AUGUSTA (AP) – Pointing to two concrete chunks that had broken loose from a Bath overpass to illustrate his point, the co-chairman of the Legislature’s Transportation Committee made a case Friday for what he called the first major re-crafting of Maine’s Highway Fund in three decades.

Sen. Dennis Damon said the present highway funding staple, the fuel tax, is not sufficient to meet the state’s transportation needs.

Highway fund revenues have “flattened out,” he told the transportation panel, and are expected to actually decline over time, in part because people are buying more fuel-efficient automobiles. At the same time, the cost of maintaining and building highways is rising, he said.

“This condition that we’re facing … is not getting better despite our best efforts,” Damon, D-Trenton, said as he presented his bill to restructure the transportation revenue system.

Under his scheme, the highway fund would receive roughly twice the $700 million or so it now gets for a two-year budget cycle. The highway fund is separate from the state’s general fund, which covers all of the state’s other non-transportation needs.

Damon’s bill sets a 20-year goal to modernize 1,900 miles of state highways that have not been reconstructed in more than over 50 years, and to replace or substantially rehabilitate roughly one-third of Maine’s aging bridge inventory.

To achieve those goals, the bill would create two new funds to be administered by the Maine Municipal Bond Bank.

The first would be funded by some of the sales tax revenues the state now collects on vehicles and automotive accessories. Over time, 1 penny of the 5 cents collected on each dollar in sales would go to the fund, which could issue revenue bonds and use the sales tax revenues to pay debt service.

The second would take 4 percent of the excise tax revenues that now go Maine’s larger municipalities, also to pay debt service on revenue bonds.
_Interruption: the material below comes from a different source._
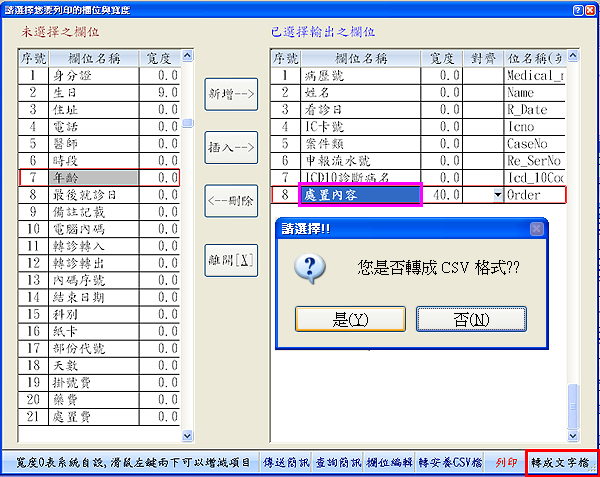Close the 請選擇!! dialog box
The width and height of the screenshot is (600, 477).
(535, 229)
The 4 percent would increase over five years to a maximum of 20 percent.

Damon acknowledged that both components are likely to face opposition as the bill is deliberated, since they redirect revenues that are now going to the General Fund or to towns and cities to transportation.
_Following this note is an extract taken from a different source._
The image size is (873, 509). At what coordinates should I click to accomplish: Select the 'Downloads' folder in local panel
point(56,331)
But the senator said something must be done to enable the state to keep pace with a deterioration of its transportation system – and his proposal is the only one on the table this session.

“We do have a crisis,” Damon said.

The legislation received support at least in concept from the Maine State Chamber of Commerce, Maine Tourism Association and the Maine Automobile Dealers Association, and no one spoke in opposition.

Some organizations took issue with details in the bill, but most stood in support of the idea of setting long-term capital goals for the transportation system, as Damon’s bill does.

“Maybe you do not agree with these goals,” said John Melrose, a former state transportation commissioner who now represents the Maine Better Transportation Association.

“Change them to suit your views, but let’s at least put a steering wheel into the car so we can drive in a straight line and get somewhere.”